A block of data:
== == ==

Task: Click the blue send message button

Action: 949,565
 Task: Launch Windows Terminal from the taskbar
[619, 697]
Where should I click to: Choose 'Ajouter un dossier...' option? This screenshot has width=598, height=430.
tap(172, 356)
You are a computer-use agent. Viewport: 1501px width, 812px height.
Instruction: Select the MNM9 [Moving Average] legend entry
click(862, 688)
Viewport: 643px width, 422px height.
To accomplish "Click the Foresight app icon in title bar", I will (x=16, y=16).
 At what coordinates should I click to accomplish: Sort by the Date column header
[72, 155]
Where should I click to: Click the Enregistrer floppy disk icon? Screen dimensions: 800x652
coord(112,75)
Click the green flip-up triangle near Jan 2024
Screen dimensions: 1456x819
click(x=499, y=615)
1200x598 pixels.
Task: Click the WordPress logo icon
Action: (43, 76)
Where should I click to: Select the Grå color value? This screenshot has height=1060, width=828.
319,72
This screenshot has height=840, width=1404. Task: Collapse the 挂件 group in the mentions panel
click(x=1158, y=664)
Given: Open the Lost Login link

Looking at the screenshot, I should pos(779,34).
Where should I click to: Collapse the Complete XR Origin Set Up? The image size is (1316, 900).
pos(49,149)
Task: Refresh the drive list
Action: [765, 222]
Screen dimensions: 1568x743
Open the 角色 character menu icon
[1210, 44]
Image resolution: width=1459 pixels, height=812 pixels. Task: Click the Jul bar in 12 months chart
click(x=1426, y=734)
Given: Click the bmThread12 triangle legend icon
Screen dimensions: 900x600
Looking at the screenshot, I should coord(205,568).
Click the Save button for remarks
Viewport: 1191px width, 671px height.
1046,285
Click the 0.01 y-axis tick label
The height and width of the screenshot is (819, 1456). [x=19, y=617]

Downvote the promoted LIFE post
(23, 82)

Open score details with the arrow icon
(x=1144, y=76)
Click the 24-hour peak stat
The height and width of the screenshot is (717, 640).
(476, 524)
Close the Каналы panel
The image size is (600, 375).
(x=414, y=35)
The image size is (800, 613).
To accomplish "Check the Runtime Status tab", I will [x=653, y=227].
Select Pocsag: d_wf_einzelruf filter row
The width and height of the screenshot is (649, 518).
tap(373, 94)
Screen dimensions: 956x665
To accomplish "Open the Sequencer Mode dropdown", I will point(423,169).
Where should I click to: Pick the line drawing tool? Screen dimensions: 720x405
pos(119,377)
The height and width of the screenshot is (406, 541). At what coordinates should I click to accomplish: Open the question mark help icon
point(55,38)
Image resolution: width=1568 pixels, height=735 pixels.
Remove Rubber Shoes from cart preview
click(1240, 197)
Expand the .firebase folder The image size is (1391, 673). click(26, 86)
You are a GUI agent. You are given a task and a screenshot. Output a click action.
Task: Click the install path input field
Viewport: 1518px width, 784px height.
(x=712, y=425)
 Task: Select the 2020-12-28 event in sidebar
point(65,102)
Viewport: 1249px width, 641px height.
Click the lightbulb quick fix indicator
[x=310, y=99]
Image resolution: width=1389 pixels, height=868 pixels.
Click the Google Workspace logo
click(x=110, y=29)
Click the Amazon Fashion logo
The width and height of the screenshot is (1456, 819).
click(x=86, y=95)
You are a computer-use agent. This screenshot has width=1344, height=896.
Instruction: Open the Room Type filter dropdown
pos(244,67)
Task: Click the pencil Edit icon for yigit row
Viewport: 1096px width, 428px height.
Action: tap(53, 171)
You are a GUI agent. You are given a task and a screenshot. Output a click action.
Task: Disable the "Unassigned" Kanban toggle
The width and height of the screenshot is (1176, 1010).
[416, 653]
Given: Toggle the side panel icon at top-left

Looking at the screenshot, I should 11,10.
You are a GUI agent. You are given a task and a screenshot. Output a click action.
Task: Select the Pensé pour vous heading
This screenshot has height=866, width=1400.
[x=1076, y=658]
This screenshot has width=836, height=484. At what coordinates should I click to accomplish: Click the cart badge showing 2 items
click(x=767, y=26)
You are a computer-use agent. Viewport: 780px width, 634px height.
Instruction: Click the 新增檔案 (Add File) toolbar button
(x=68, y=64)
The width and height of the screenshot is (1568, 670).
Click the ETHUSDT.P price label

== == ==

What to produce: Rewrite the part of the records that opens with the line containing "You are a computer-use agent. Viewport: 1501px" and closes with the line containing "will (x=16, y=16).", keeping every line, including the requests. Multiply each click coordinate in the answers by 2.25 and round to whole numbers, rounding halves up, while leaving all other numbers unchanged.

Answer to this task:
You are a computer-use agent. Viewport: 1501px width, 812px height.
Instruction: Select the MNM9 [Moving Average] legend entry
click(1940, 1548)
Viewport: 643px width, 422px height.
To accomplish "Click the Foresight app icon in title bar", I will (x=36, y=36).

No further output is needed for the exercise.